Task prompt |
Return every line of the rows below word for word, leaving out the pictures.

Item-finding rows
/---
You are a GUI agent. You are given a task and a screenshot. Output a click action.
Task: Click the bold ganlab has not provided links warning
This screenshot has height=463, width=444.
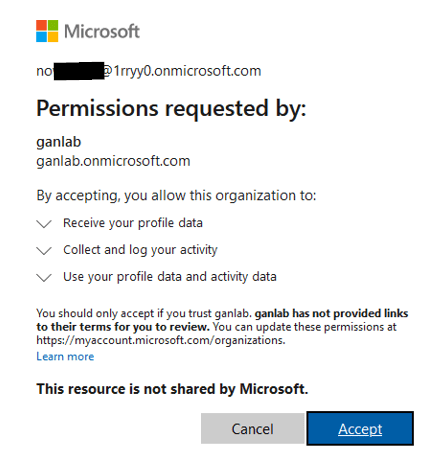pyautogui.click(x=222, y=320)
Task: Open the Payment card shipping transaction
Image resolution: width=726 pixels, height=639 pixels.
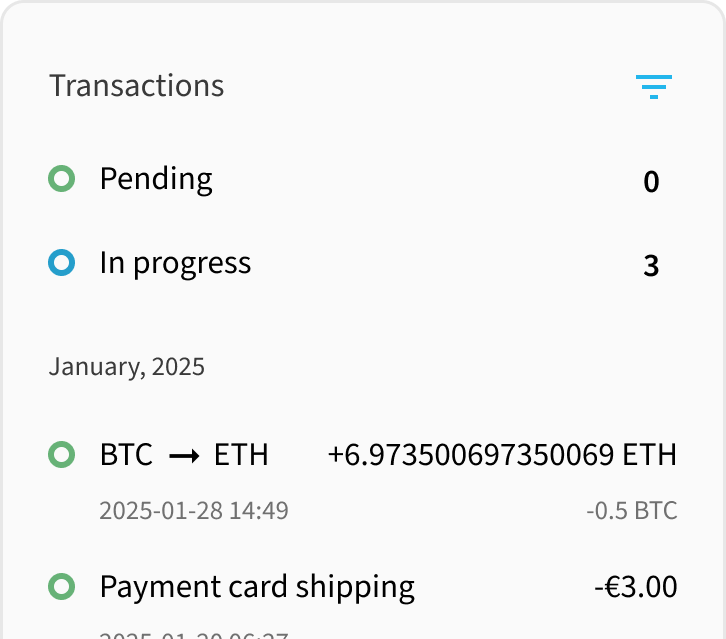Action: coord(363,602)
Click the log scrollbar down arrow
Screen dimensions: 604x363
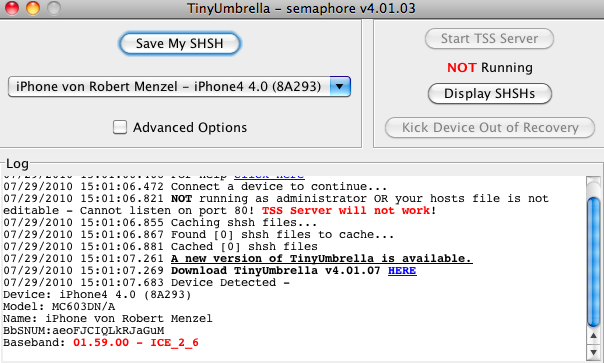[594, 351]

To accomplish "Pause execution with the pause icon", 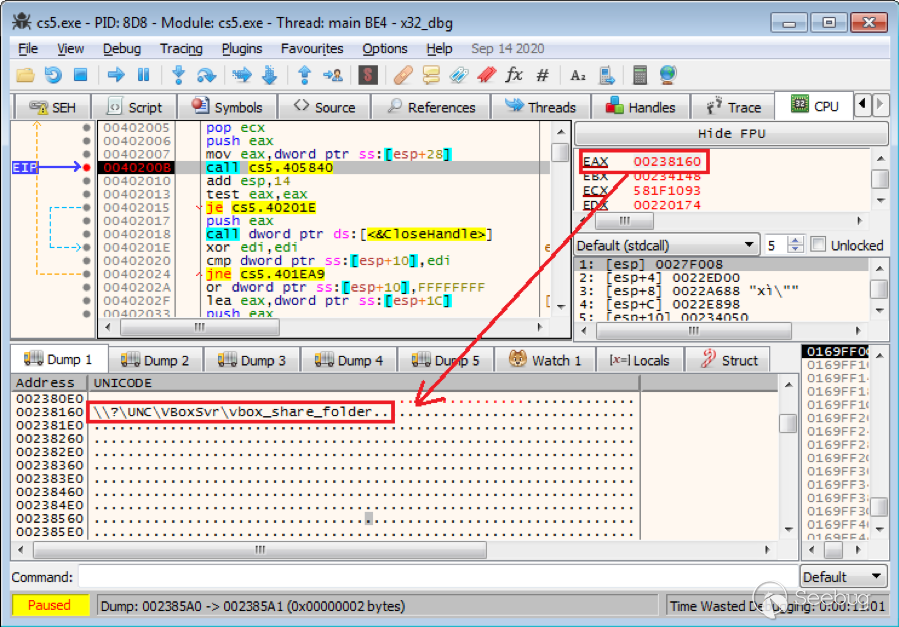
\---
Complete output |
You are a GUI agent. You are given a task and a screenshot. Output a click action.
Task: Click the bold ganlab has not provided links warning
This screenshot has height=463, width=444.
pyautogui.click(x=222, y=320)
Task: Open the Payment card shipping transaction
Image resolution: width=726 pixels, height=639 pixels.
Action: coord(363,602)
Click the log scrollbar down arrow
Screen dimensions: 604x363
[594, 351]

To accomplish "Pause execution with the pause icon", 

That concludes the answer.